Tanti, me compreso, potrebbero dirti che Vancouver è un posto fantastico. Ti è mai piaciuto visitarla quando venivi in trasferta?


Non ho mai potuto farlo. Quando giocavamo a Vancouver dovevo avere le guardie del corpo fuori dalla mia stanza d’albergo.



Le guardie del corpo?!


Giuro. La gente mi tirava pile, mostrava foto di me col ciuccio in bocca o insultava mia nonna. Non era un bell'ambiente. Credo di essermi comportato da professionista, date le circostanze.



La morte di Kobe Bryant quest’anno è stata un duro colpo per tutti. Cos’hai imparato da lui durante la tua carriera?


A giocare al massimo. Sempre. Negli All-Star Game a cui ho partecipato, io e Kobe eravamo le due guardie titolari. A lui non piaceva che non si difendesse. Ogni volta che era in campo – anche negli All-Star Game – doveva dimostrare di essere il migliore e far vincere la squadra.


Mi ricordo che un anno stavamo giocando contro i Lakers a Los Angeles. Kobe mi marcava sempre: a lui piaceva prendere in consegna il miglior giocatore avversario. Ho fatto una virata sulla linea di fondo e ho tirato in allontanamento. Avevo lavorato quel movimento tutta l’estate, e Kobe fa: “Ah, vedo che ti sei allenato.” Se n’era accorto, e per me ha significato tanto.


FONTE: NBA.com

Com’è stato giocare con Hakeem Olajuwon, uno dei più grandi pivot di tutti i tempi?


Mi ha fatto da zio e da fratello maggiore. Fin dal primo giorno mi ha insegnato cosa vuol dire essere un professionista. Si è fatto un nome, e vedere quanto lo ama la città di Houston è una cosa che fa bene al cuore.


Hakeem è arrivato in America senza niente. Si è costruito un impero e un seguito che ci sarà sempre. Ha avuto un’enorme influenza su di me fuori dal campo: è un uomo d’affari molto intelligente e mi ha insegnato a gestire le mie attività lontano dal terreno di gioco.



La reputazione di Olajuwon è senz’altro legata al suo rimanere a Houston per 17 delle sue 18 stagioni NBA. Tu sei stato ceduto dopo cinque anni. Ti ha fatto male?

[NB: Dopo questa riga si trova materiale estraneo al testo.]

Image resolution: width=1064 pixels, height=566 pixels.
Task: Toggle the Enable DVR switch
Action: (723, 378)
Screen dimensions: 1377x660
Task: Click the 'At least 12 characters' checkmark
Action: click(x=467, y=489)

Ma certo - a chi non avrebbe fatto male? Il Toyota Center l’ho tirato su io. È lì che ho cominciato a capire che la NBA è un business. Quando sono andato ad Orlando, almeno all’inizio le cose andavano benissimo. Poi sono finito a New York.


Il mio problema è sempre stato la mancanza di stabilità con i coach. A Houston ho avuto due allenatori. Tre a Orlando. Due ai Knicks. E ancora Rick Adelman quando sono tornato ai Rockets. Ti sembra una carriera stabile? A me no.

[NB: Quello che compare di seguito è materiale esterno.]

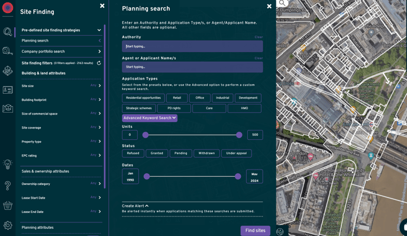Expand Pre-defined site finding strategies
This screenshot has width=407, height=236.
click(x=62, y=30)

Vince Carter ha giocato fino a 43 anni. Tu hai smesso a 32. Hai dei rimpianti sull’aver appeso le scarpe al chiodo così presto?


Più o meno. Mi sarebbe piaciuto giocare di più? Assolutamente. Non ho avuto quell’opportunità, e per un po’ ho avuto tanta rabbia dentro. Sapevo di potere ancora dire la mia. Ma non si può avere tutto nella vita. Non puoi legartela al dito o flagellarti per situazioni che non si possono controllare. Sono arrivato nell’NBA e ho lasciato il segno - è già qualcosa. Anche oggi, mi piacerebbe tornare nella Lega in un modo o nell’altro.



Un’ultima domanda su quella famosa stagione da rookie. Ancora prima di aver toccato palla tra i professionisti, sei finito sulla copertina di ESPN Magazine insieme a Beyoncé e alle Destiny’s Child. Che cosa ti ricordi di quella giornata?


La mia carriera è cominciata lì. Ero una matricola e sono finito a fare una sessione fotografica con quelle tre ragazze che erano già famose, anche se ancora non superstar. Avevo ascoltato qualche loro pezzo prima d’incontrarle, ma quando mi hanno detto del servizio ho scoperto che a Houston le conoscevano tutti. L’unica cosa che m’interessava era essere vestito meglio di loro e mi sono consultato con Cuttino Mobley per scegliere gli abiti giusti.


È stato fantastico sapere che eravamo entrambi all’inizio di qualcosa di speciale a Houston. Abbiamo condiviso la copertina di un settimanale di portata nazionale e quando è finito tutto mi sono detto: “Scommetto che ogni giocatore nella NBA vorrebbe essere al mio posto.”


Niente male come biglietto da visita.